Dans ce cadre, le Mezzogiorno fait figure de tremplin, de sas de transition vers les régions du Nord, dans lesquelles la stabilisation s’explique par une demande de travail souvent déclaré : des recherches conduites dans les dernières décennies ont mis en lumière le phénomène de migration dans l’immigration, selon lequel de nombreux travailleurs immigrés dans le Mezzogiorno, au fur et à mesure qu’ils régularisent leur position, finissent par se transférer dans les régions du Nord, comme de Caserte vers la Vénétie et la Lombardie (Calvanese et Pugliese, 1991). En réalité, dans sa recherche de stabilité et de conditions d’intégration plus favorables, une partie de l’immigration plus ancienne a pensé à se transférer dans les aires ou les possibilités de travail étaient moins précaires. Les migrations internes vers les régions septentrionales qui auparavant concernaient les travailleurs du sud aujourd’hui touchent aussi les immigrés : en effet, l’immigration est, en de nombreux aspects, le miroir de l’économie et de la société italienne (Pugliese, 2002,103).

Ce modèle dual fait en général peu de cas de la pratique d’activités commerciales de la part des migrants : cette pratique, quand elle est signalée, est lue comme un expédient, un pis- aller.

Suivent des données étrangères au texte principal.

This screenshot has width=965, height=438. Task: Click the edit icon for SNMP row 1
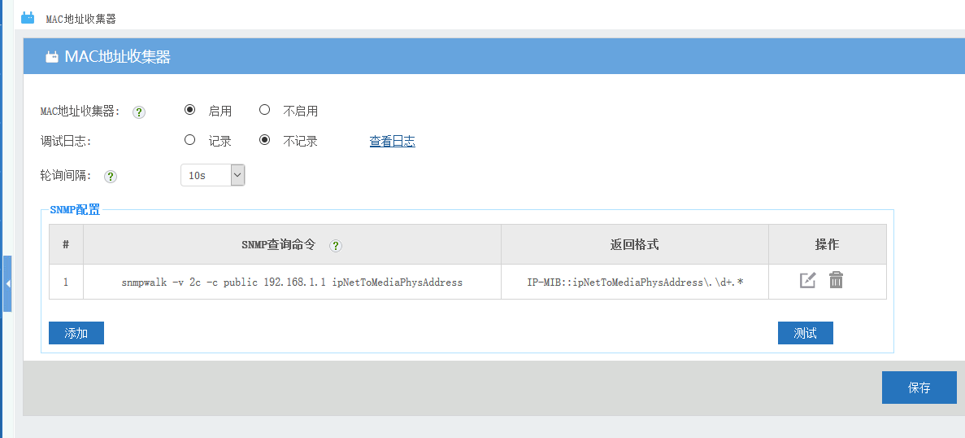click(807, 281)
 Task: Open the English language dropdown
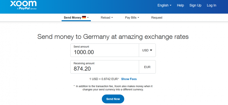pos(164,5)
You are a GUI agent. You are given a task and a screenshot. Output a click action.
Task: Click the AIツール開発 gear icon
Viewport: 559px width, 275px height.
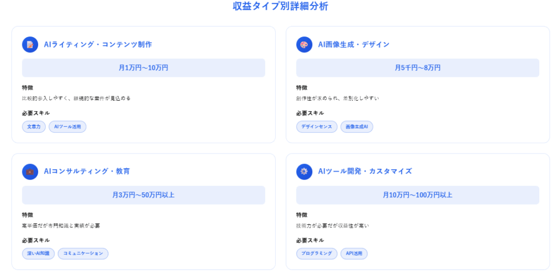coord(304,172)

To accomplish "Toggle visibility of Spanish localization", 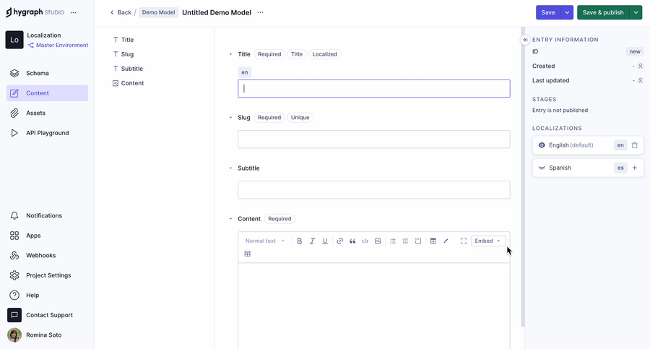I will 542,168.
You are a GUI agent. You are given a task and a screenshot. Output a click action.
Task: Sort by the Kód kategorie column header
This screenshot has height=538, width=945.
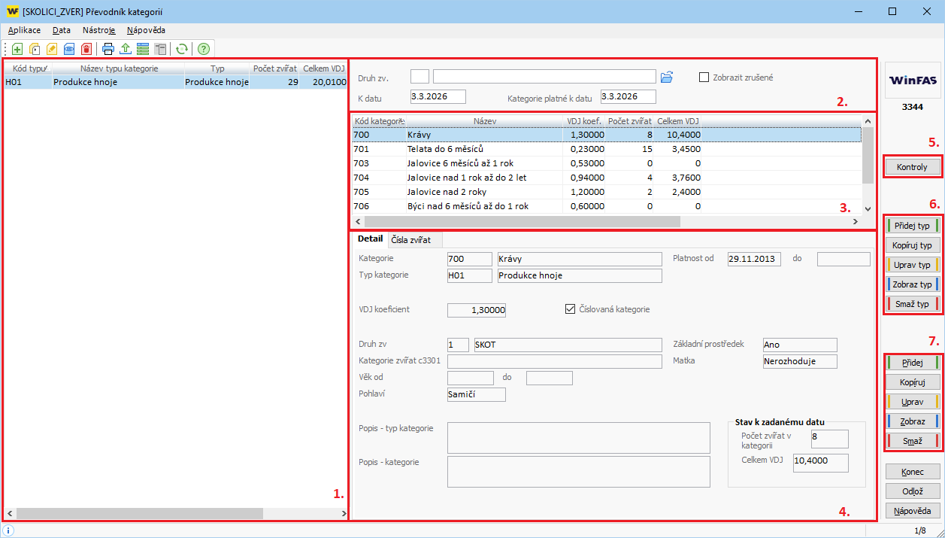pyautogui.click(x=378, y=120)
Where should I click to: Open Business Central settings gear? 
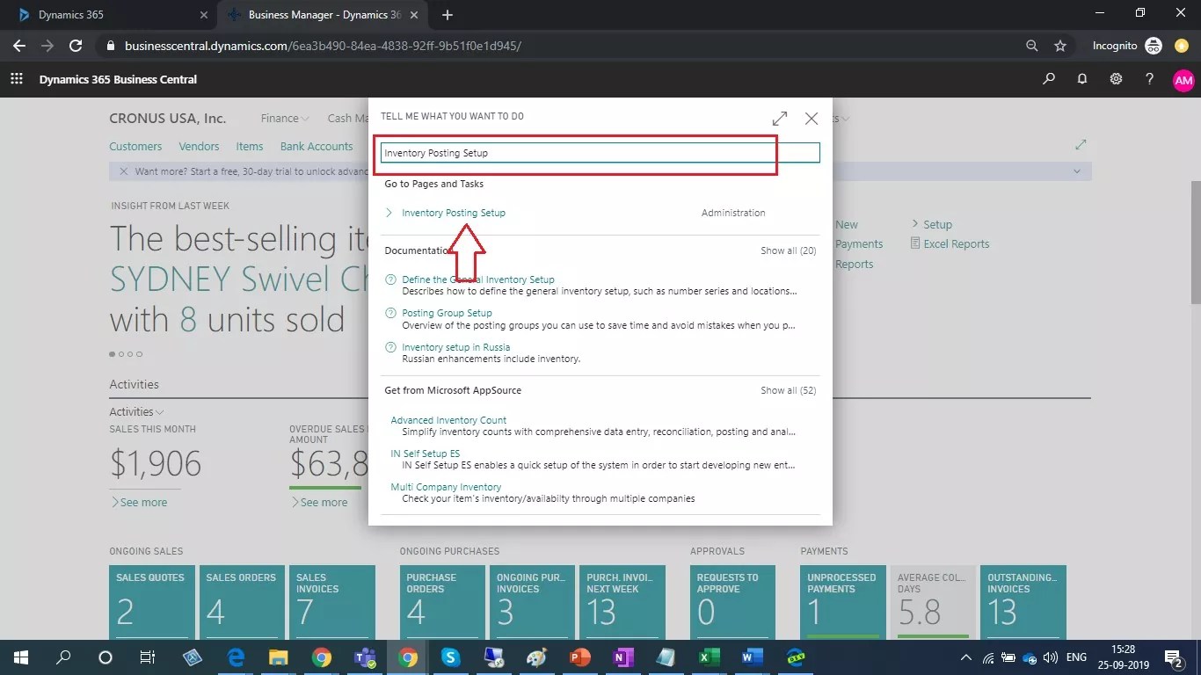[x=1116, y=79]
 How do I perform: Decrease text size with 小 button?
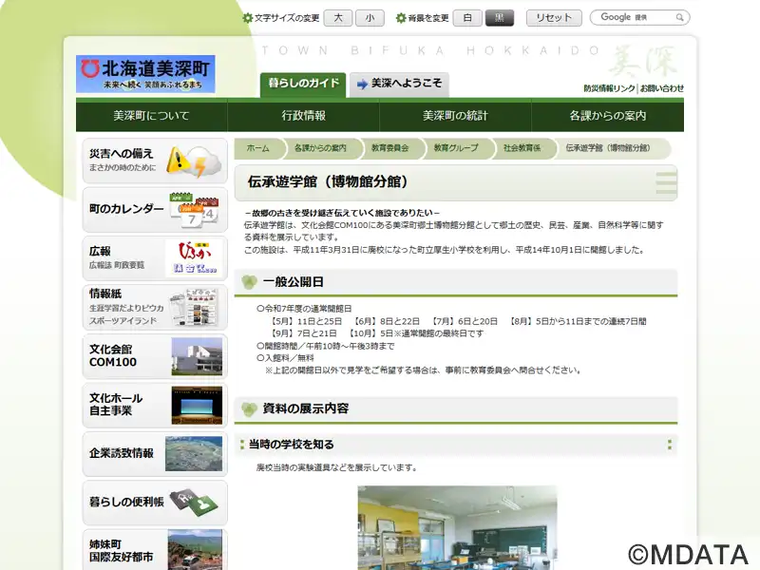(370, 18)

Le commerce, sous couvert d’activité autonome, masquerait des formes extrêmement précaires de travail dépendant (Calvanese, 1991 ; Vicarelli 1991). La figure exemplaire de ce type d’activité est alors le vu’cumpra11, le commerçant ambulant, souvent africain, que l’on retrouve sur les plages, marchés, et trottoirs des centre-ville d’Italie dès le début des années 80.